When there’s no more room in hell, the dead will walk the earth
George A Romero’s 1978 movie Dawn of the Dead is considered a horror classic. The dead have dug their way out of their graves and are slowly lurching around as horrific zombies. They’re not quite dead. And not quite alive. When done right, zombies are very, very scary.
It seems these days that zombies are very popular. They seem to be every where in books and movies. So much so that they’ve even started invading classic literature. I’m not sure what Jane Austen would think if she was to read Pride and Prejudice and Zombies.
Zombies have even found their way into the Christian realm. Professor Farnsworth on Futurama would use the phrase “Sweet Zombie Jesus” as an exclamation.
There’s even the Stinque Zombie Bible Project, a website where people are encouraged to go through the Bible and add zombies to people’s favourite verses. For example, John 3:16 now reads For God so loved the world, that he made His Son a zombie, and whoever is bitten by the Son shall also become zombie and be undead everlasting.

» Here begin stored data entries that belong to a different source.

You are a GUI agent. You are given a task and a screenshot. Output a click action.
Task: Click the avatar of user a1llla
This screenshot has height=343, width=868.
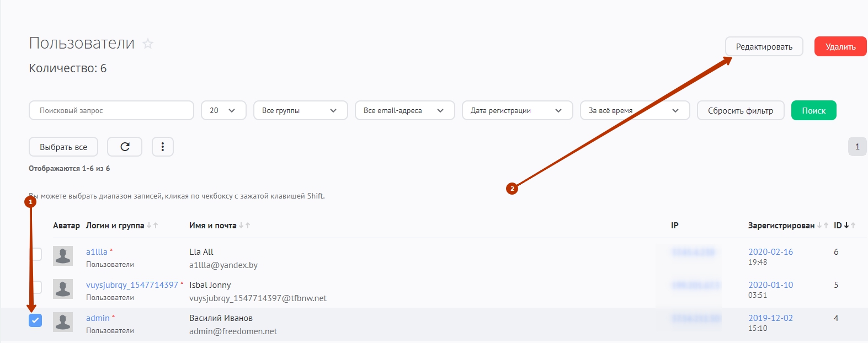[x=63, y=256]
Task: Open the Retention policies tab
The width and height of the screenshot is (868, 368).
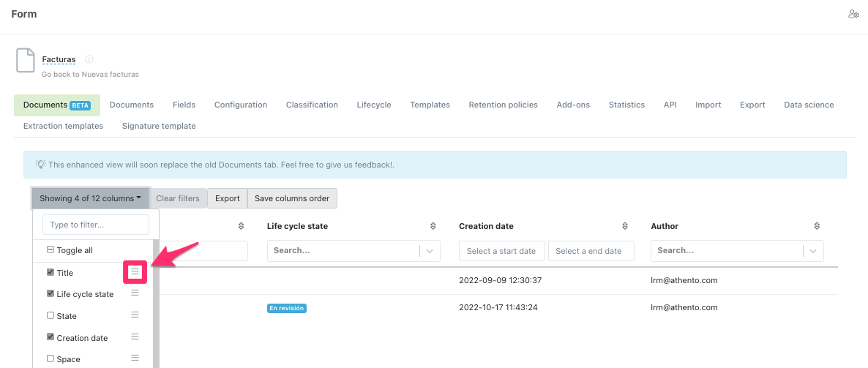Action: point(503,105)
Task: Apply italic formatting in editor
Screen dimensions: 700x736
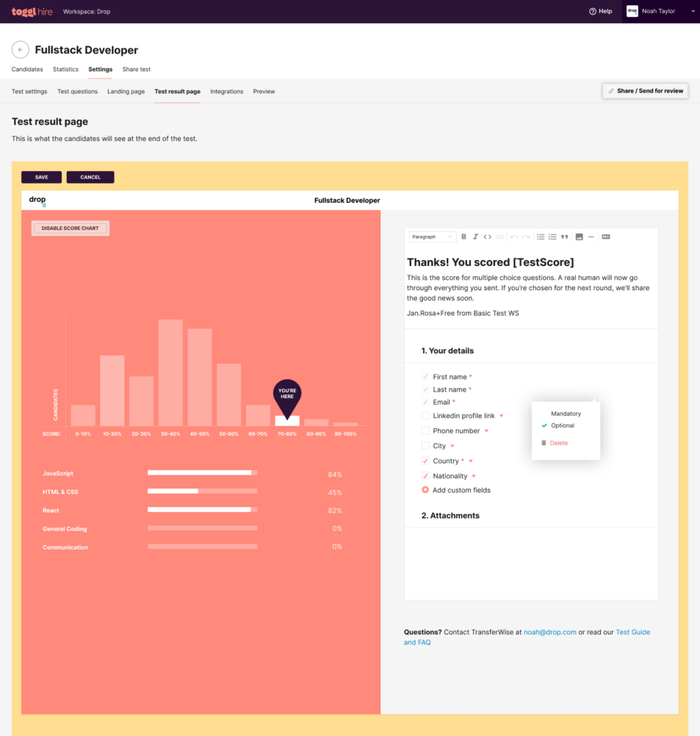Action: coord(475,237)
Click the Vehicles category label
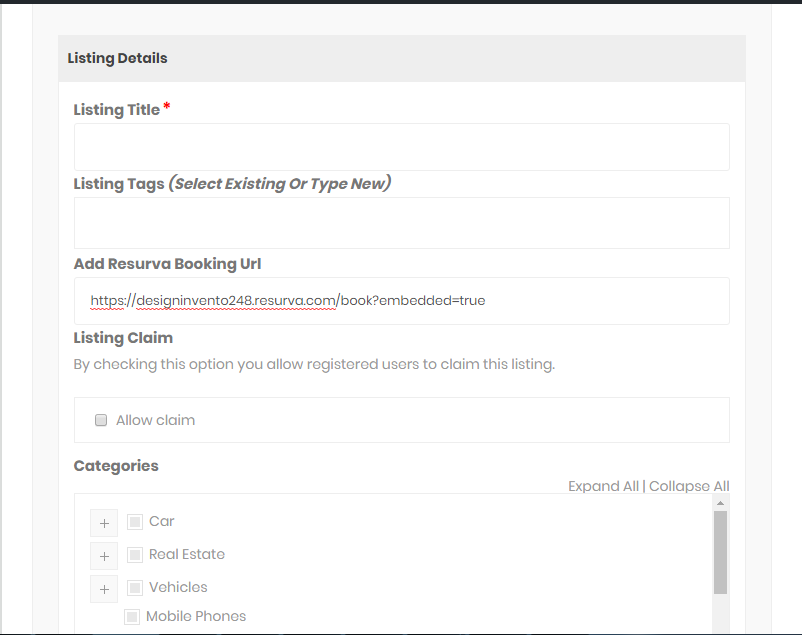 [178, 587]
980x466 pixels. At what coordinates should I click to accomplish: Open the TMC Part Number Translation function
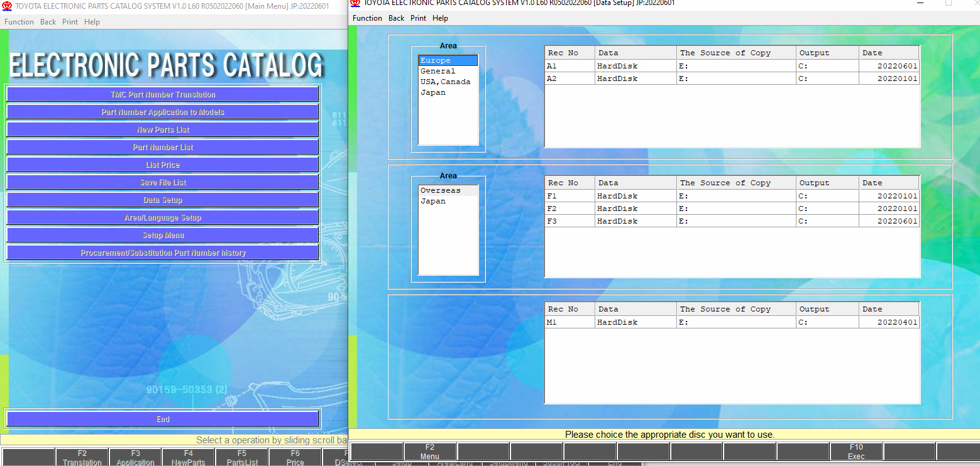[x=163, y=94]
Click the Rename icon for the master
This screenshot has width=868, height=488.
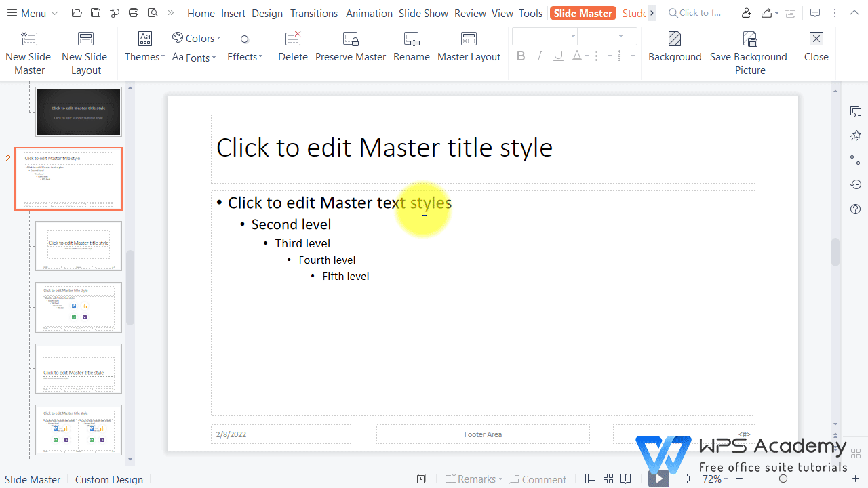411,46
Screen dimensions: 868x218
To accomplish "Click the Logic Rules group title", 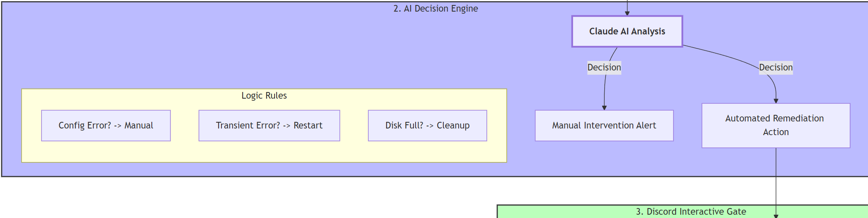I will 264,96.
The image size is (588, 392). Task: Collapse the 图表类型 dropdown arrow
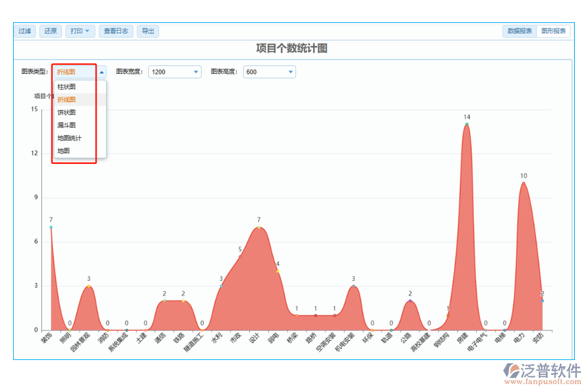coord(101,72)
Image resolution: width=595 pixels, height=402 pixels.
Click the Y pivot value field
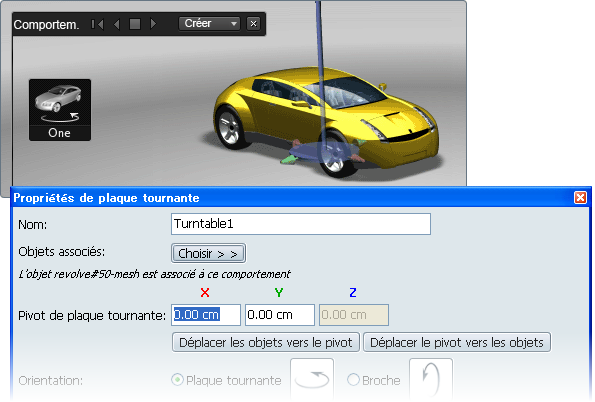point(280,315)
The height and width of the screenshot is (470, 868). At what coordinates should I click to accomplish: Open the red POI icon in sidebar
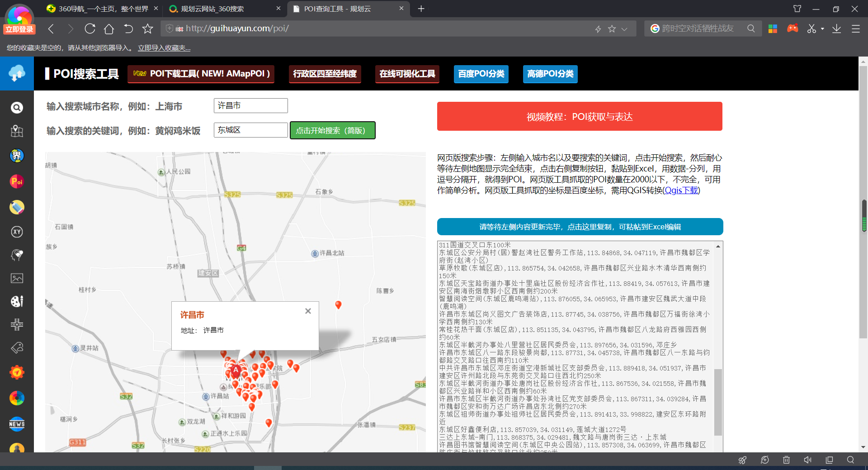tap(17, 181)
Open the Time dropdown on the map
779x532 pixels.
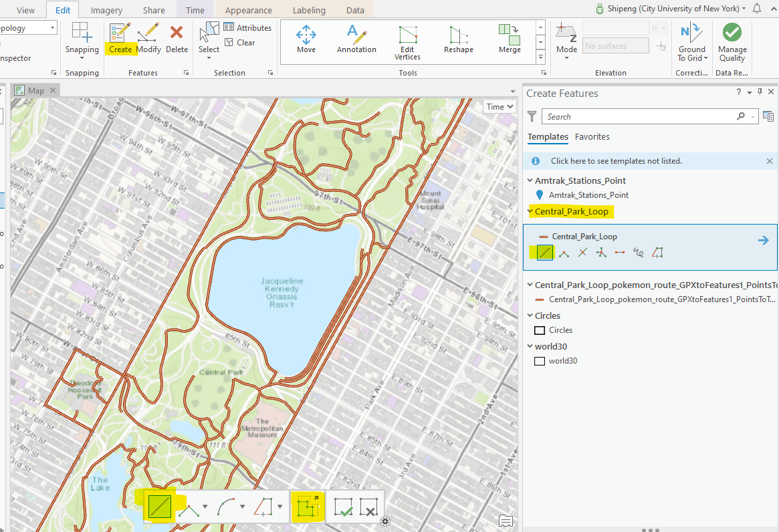499,107
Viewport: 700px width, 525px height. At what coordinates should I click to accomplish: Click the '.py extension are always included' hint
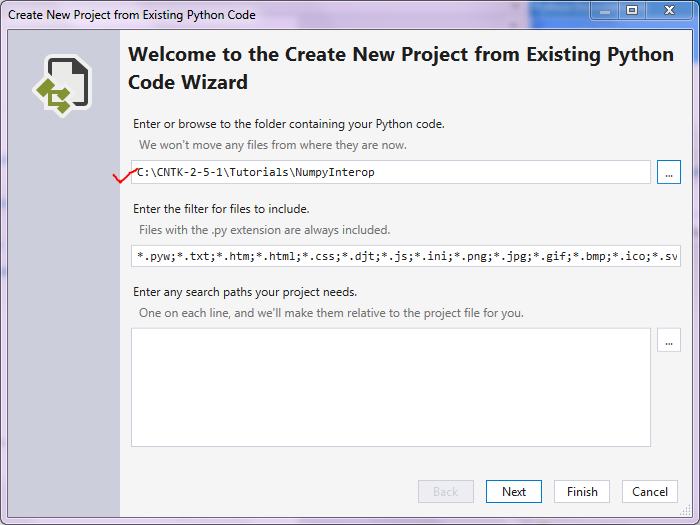pyautogui.click(x=264, y=229)
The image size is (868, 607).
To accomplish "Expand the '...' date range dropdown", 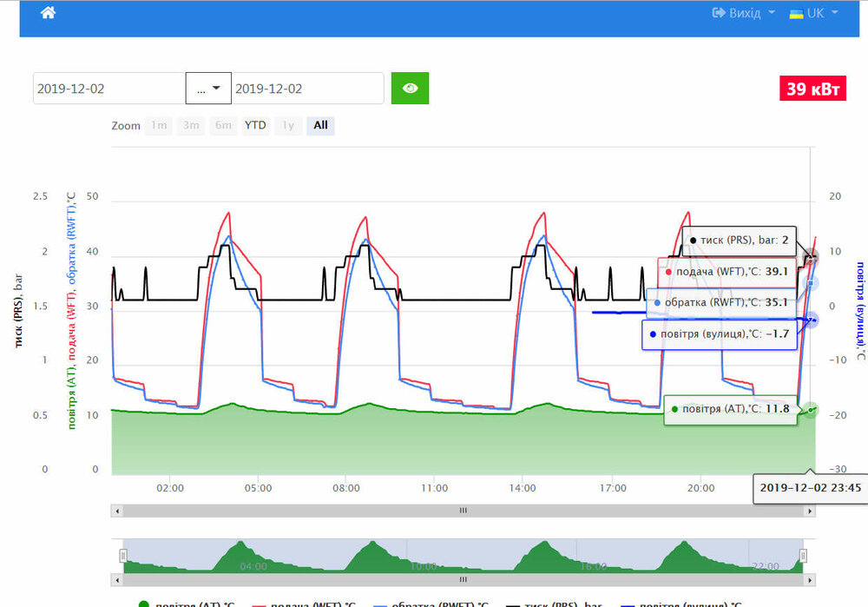I will (208, 89).
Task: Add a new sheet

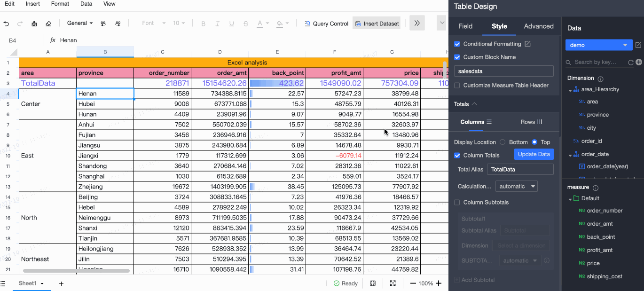Action: 61,283
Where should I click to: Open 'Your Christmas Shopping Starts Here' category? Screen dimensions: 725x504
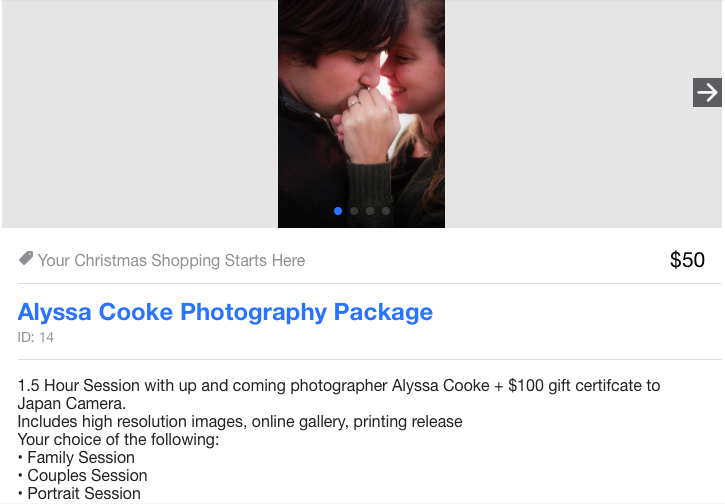pyautogui.click(x=171, y=261)
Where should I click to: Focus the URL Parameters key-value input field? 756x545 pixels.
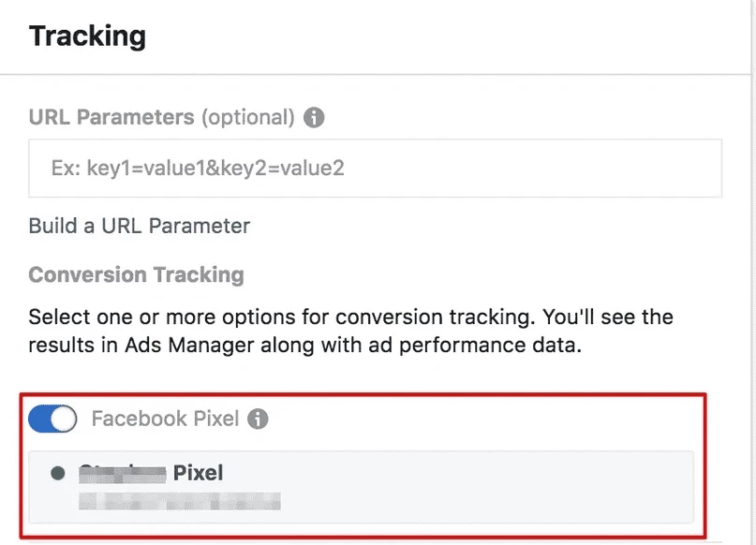[x=375, y=169]
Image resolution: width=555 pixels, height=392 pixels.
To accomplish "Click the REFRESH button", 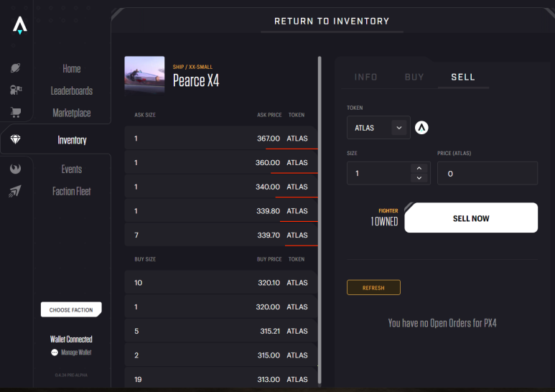I will point(373,288).
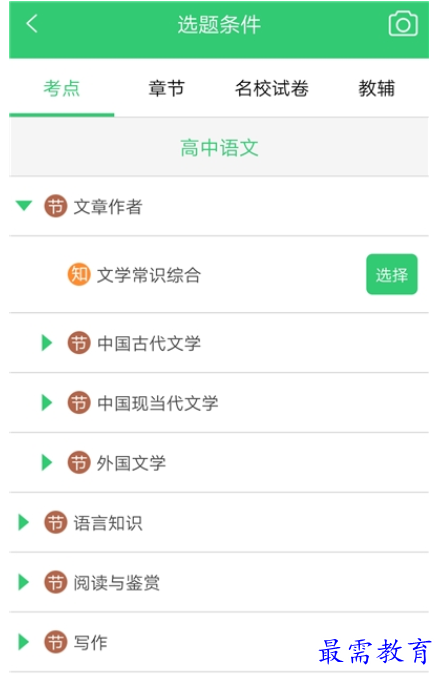The image size is (440, 683).
Task: Collapse the 文章作者 section arrow
Action: [24, 205]
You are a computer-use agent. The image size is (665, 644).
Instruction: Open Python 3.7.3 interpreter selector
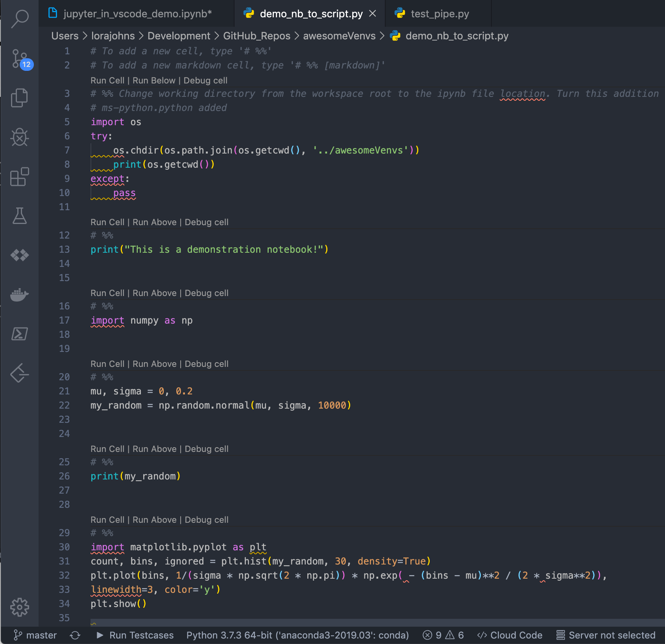pos(297,635)
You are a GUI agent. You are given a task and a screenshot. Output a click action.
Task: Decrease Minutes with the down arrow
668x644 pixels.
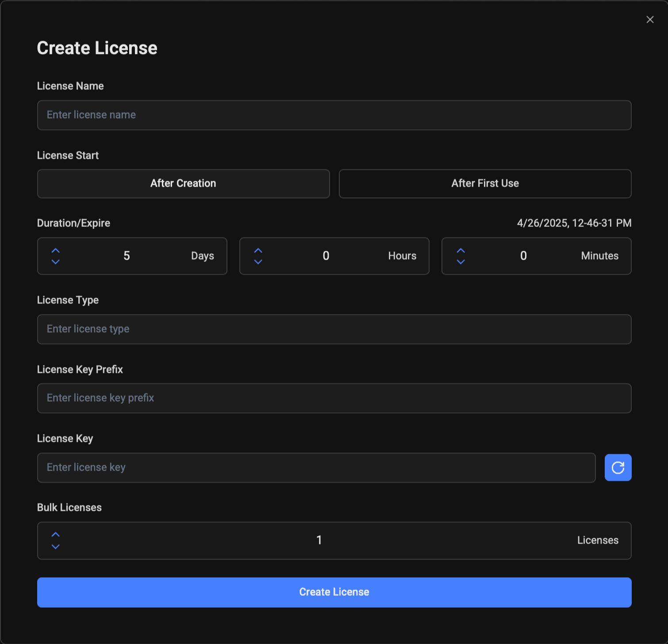click(460, 261)
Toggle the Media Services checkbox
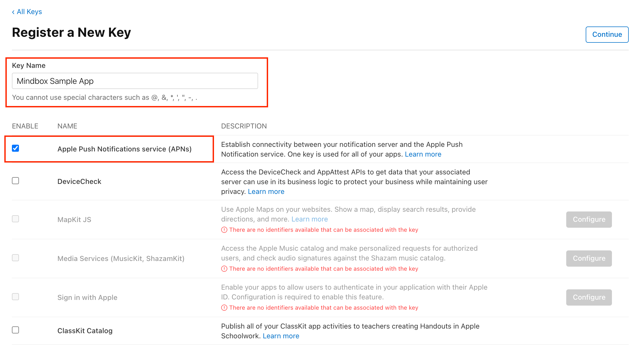Viewport: 639px width, 364px height. [x=15, y=258]
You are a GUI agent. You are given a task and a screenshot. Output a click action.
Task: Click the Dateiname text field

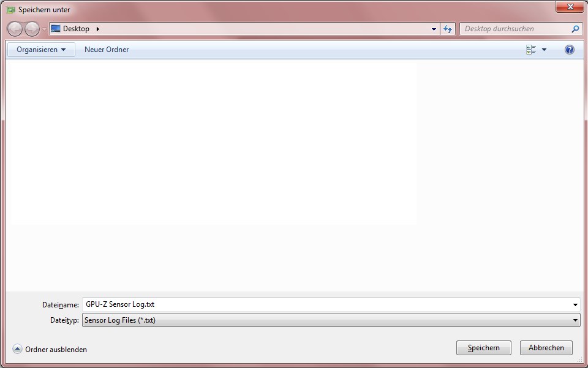coord(326,305)
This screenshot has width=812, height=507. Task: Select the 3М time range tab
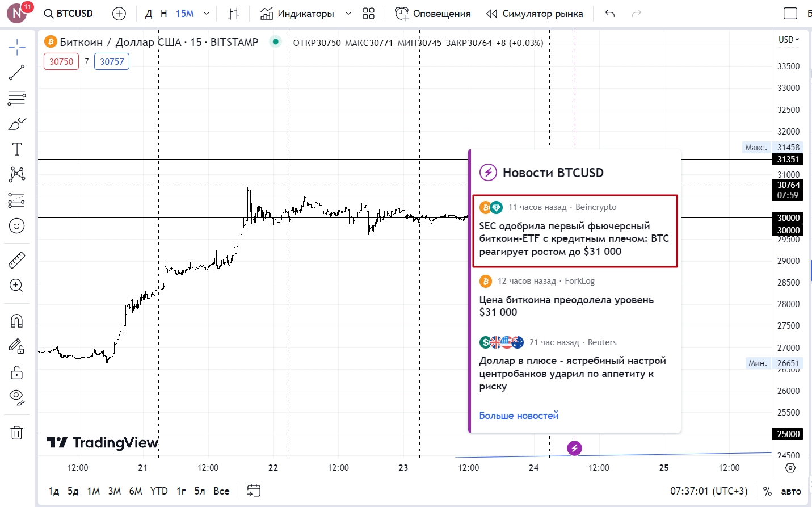click(115, 491)
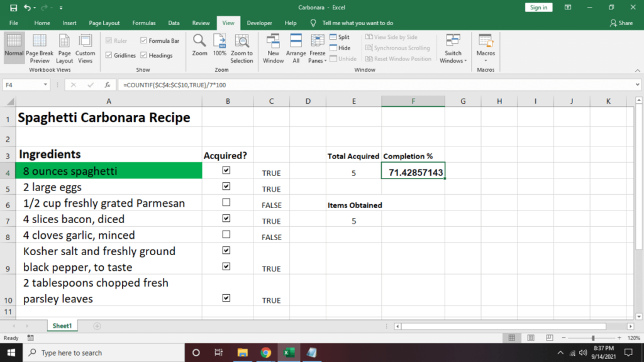Check the Parmesan acquired checkbox

click(226, 202)
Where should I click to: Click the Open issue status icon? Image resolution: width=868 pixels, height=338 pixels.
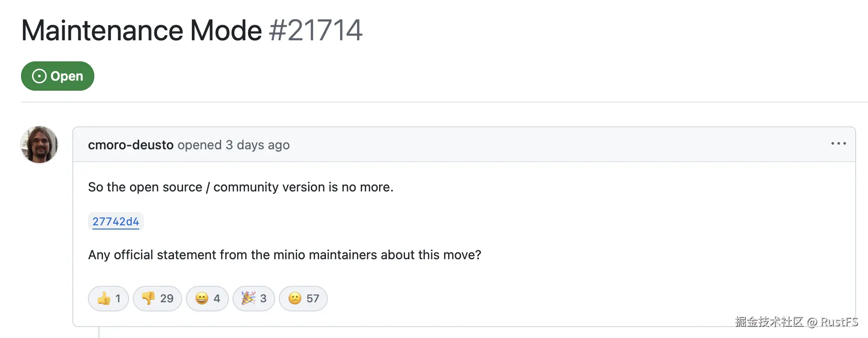point(40,76)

Quite frankly all this zombie stuff is nonsense. Jesus was not, is not, and never will be a zombie
The resurrection is not a zombie story. When people talk of Jesus as a zombie, what they’re doing is trying to discredit and ridicule the Christian faith. They’re not taking the resurrection seriously. They’re turning it into a joke
The resurrection is essential to the Christian faith. It’s the thing that holds everything together. If Jesus did not rise from the dead as a fully alive person, then Christianity is a waste of time. We can’t treat the resurrection like a zombie story. It’s a story where the dead become alive. It’s the story that can bring you life.
Check out Matthew 28 and read what really happened on Easter Sunday.